Joe Ceballos, the two-term former mayor of the small, conservative Kansas city of Coldwater, was taken into custody by U.S. Immigration and Customs Enforcement on Wednesday after he acknowledged voting in U.S. elections while a legal permanent resident, his attorney said. The detention at an ICE office in Wichita marks an escalation of a state-level plea deal into potential federal deportation, drawing supporters to the courthouse and raising fresh questions about the administration’s enforcement priorities against non-citizen voting.
Ceballos, 55, is a Mexican-born legal permanent resident who was brought to the United States by his family when he was 4 years old. At 18, he said he was encouraged to register to vote right then and there during a school trip to the Comanche County courthouse, his lawyer Jess Hoeme explained. Ceballos has said in earlier interviews that he voted for Republican candidates. He apparently did not know that permanent residents are barred from casting ballots.
He won the mayor’s seat twice in the farming community of about 700 people and was re‑elected in November, but resigned in December after Kansas Attorney General Kris Kobach filed charges of illegal voting and election perjury. In April, Ceballos pleaded guilty in a deal that reduced the charges to a misdemeanor: “conducta indebida en el proceso electoral,” which Hoeme likened to a disorderly conduct offense.
Outside the federal building Wednesday, about two dozen supporters hoisted signs that read “apoyamos al alcalde Joe” (we support Mayor Joe) and “Fuera ICE” (ICE out), and chanted “¡Dejen ir a Joe!” (Let Joe go!). Ceballos spoke briefly to reporters before entering.
“Pensar en lo que podría pasar… es una locura,” he said. “Obviamente estoy nervioso. No sé qué va a pasar. No sé adónde me van a llevar y qué puedo y qué no puedo hacer ahí dentro.”
(“Thinking about what could happen… it’s crazy. Obviously I’m nervous. I don’t know what’s going to happen. I don’t know where they’re going to take me and what I can and can’t do in there.”)
Hoeme said he would ask an immigration judge to release Ceballos on bond and argued that the misdemeanor conviction should have no immigration consequences. “He hasn’t been found guilty of any kind of electoral fraud. It shouldn’t have affected his immigration status,” Hoeme said. “The Trump government and ICE have latched onto the nonsense that he’s a criminal.”

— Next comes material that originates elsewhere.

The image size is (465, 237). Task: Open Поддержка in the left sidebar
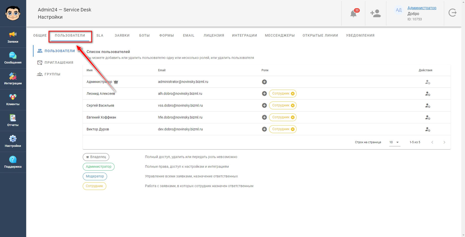(13, 162)
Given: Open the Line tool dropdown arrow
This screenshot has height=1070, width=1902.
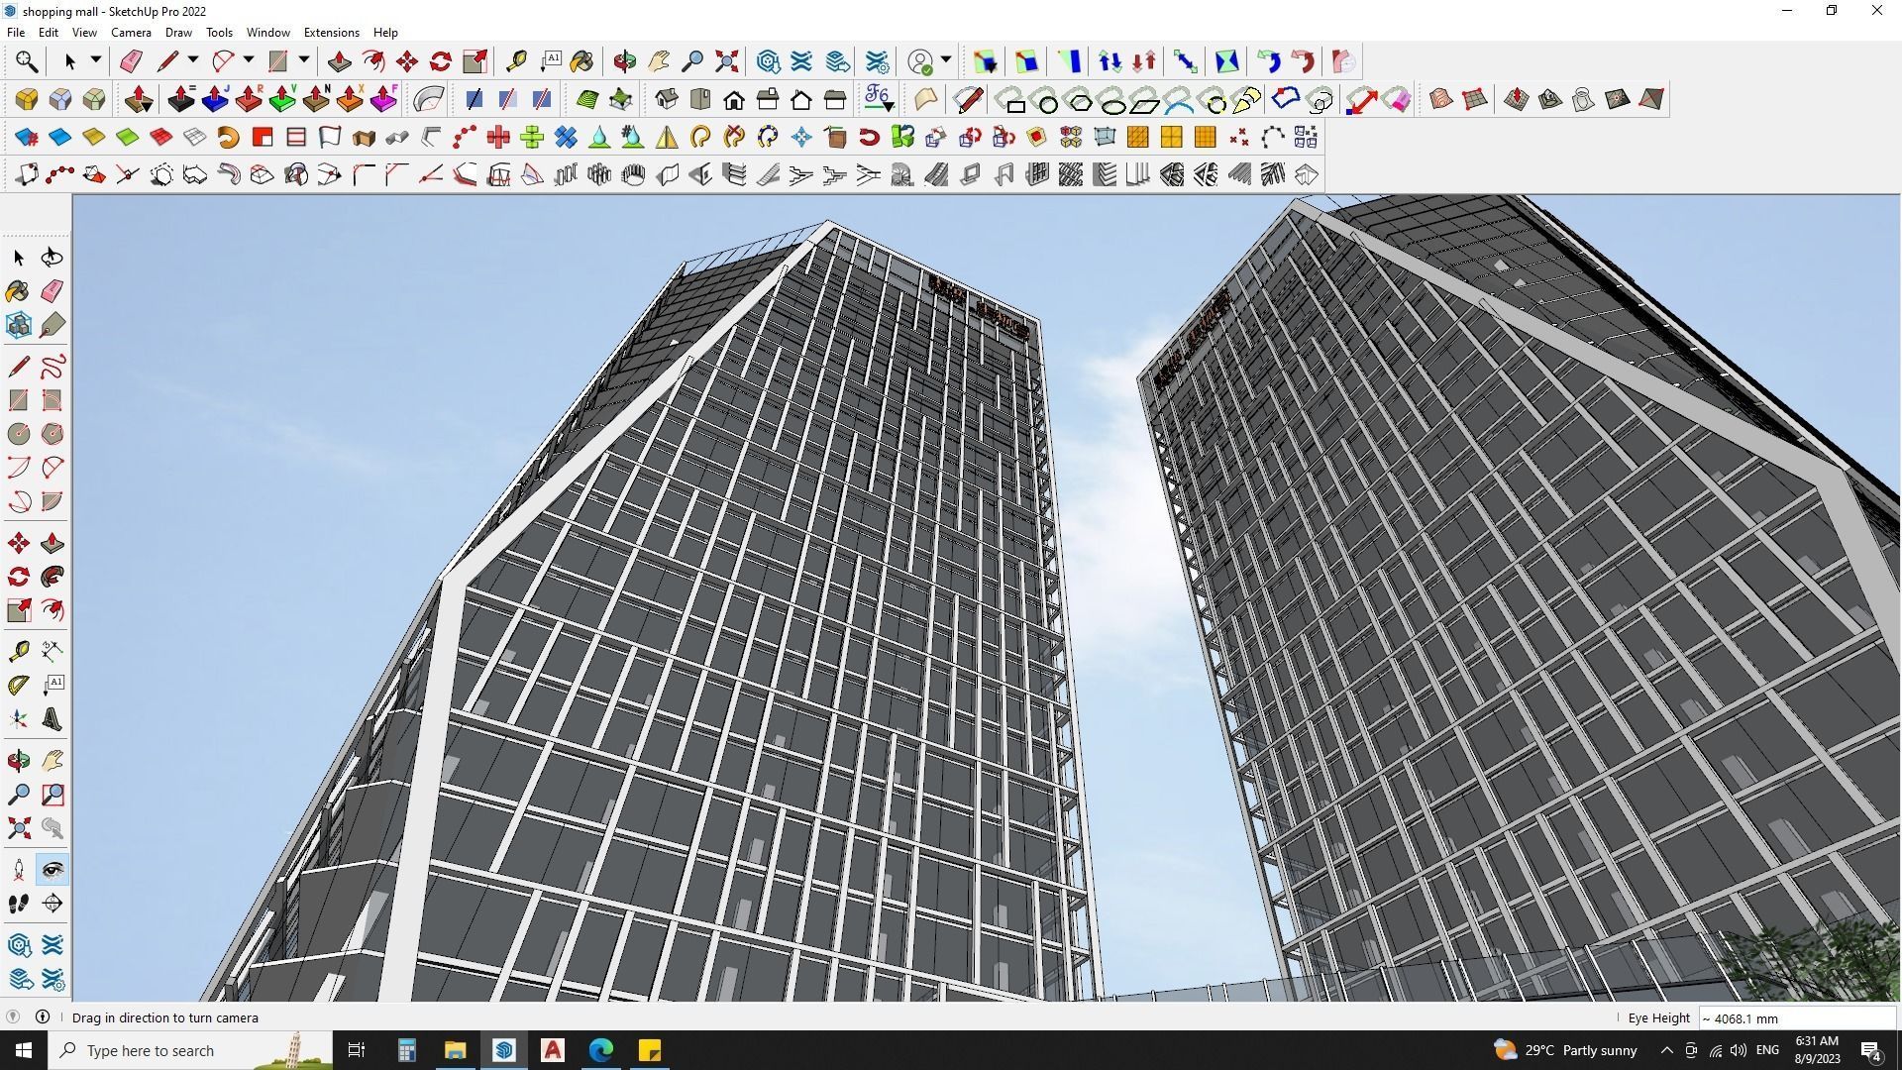Looking at the screenshot, I should pyautogui.click(x=193, y=61).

The White House and the Department of Homeland Security did not immediately respond to requests for comment. The administration has made non‑citizen voting a signature issue since the 2024 presidential campaign, pressing Republicans in Congress to pass the SAVE Act, which would require documentary proof of U.S. citizenship for voter registration. The DHS has also expanded a citizenship‑verification program that at least 25 mostly Republican‑led states have used to scrub their voter rolls.
Nevertheless, repeated investigations — including those conducted by Republican election officials — have found that voting by non‑citizens is rare, and scholars note that existing safeguards catch cases before they affect election outcomes.
Ceballos remains a popular figure in Coldwater, where the local newspaper The Western Star published an advertisement encouraging residents to support him. “Somehow he’s been able to live the American dream — to come from absolutely nothing and get ahead, to stand up a business, have a job and be a productive part of society,” longtime friend Ryan Swayze told Wichita station KAKE‑TV.